(Stored data entries)
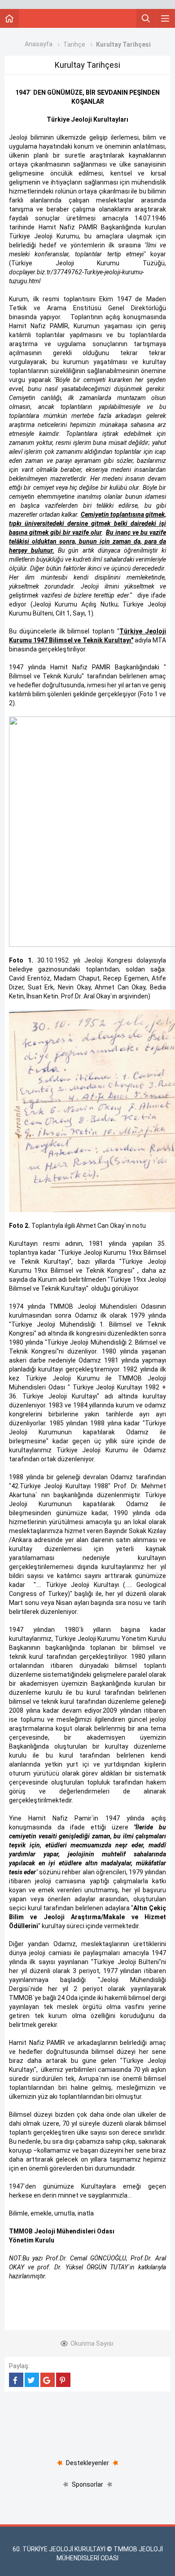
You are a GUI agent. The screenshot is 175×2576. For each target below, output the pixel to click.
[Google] (47, 2380)
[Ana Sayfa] (9, 18)
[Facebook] (16, 2380)
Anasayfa (38, 44)
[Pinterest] (63, 2380)
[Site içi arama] (145, 18)
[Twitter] (32, 2380)
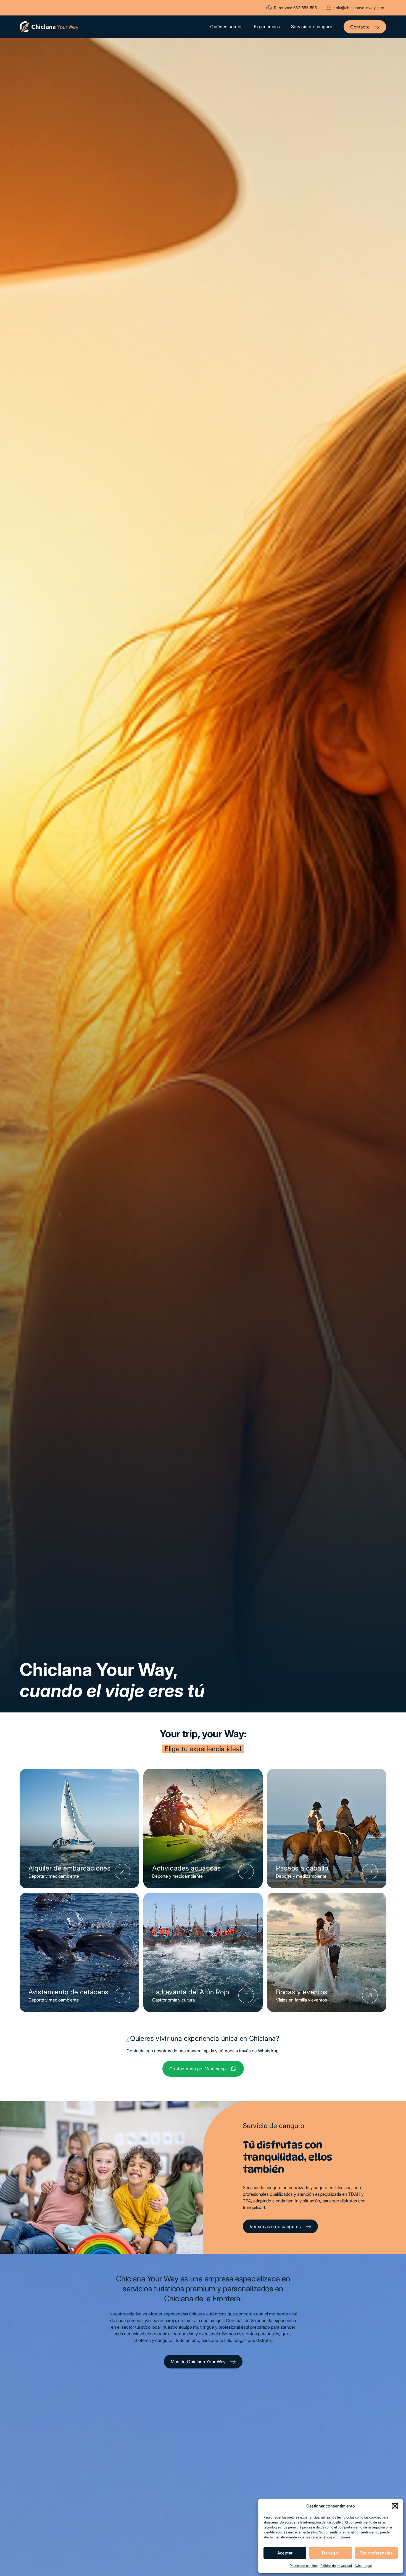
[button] (395, 2506)
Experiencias (267, 26)
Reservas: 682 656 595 (295, 7)
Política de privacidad (336, 2566)
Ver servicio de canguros (275, 2226)
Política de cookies (304, 2566)
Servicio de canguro (312, 26)
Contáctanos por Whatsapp (197, 2068)
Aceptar (285, 2553)
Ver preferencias (376, 2553)
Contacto (360, 27)
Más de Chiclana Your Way (198, 2361)
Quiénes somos (226, 26)
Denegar (330, 2553)
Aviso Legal (363, 2566)
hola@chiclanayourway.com (358, 7)
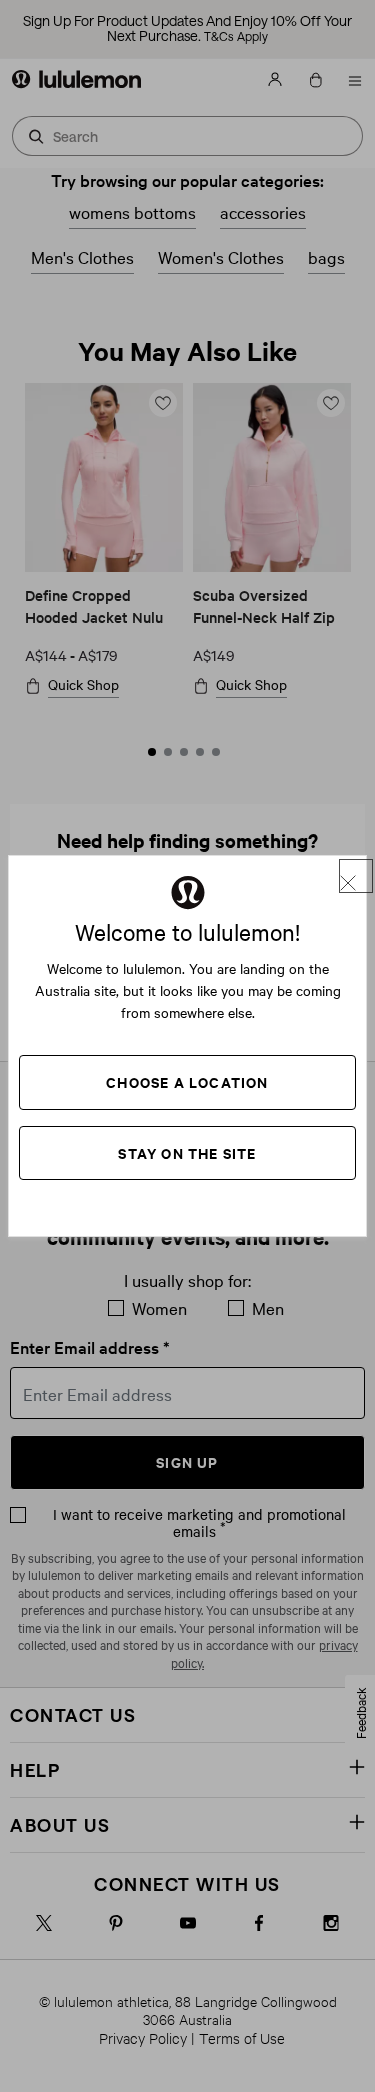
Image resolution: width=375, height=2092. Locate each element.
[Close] (356, 876)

▸ **WORK INSTRUCTIONS**
What are the lines, exactly as written above, from the line with "[button] (395, 2506)" to the line with "Denegar (330, 2553)", both included? Output only those.

▸ **RESULT OF THIS EXERCISE**
[button] (395, 2506)
Experiencias (267, 26)
Reservas: 682 656 595 (295, 7)
Política de privacidad (336, 2566)
Ver servicio de canguros (275, 2226)
Política de cookies (304, 2566)
Servicio de canguro (312, 26)
Contáctanos por Whatsapp (197, 2068)
Aceptar (285, 2553)
Ver preferencias (376, 2553)
Contacto (360, 27)
Más de Chiclana Your Way (198, 2361)
Quiénes somos (226, 26)
Denegar (330, 2553)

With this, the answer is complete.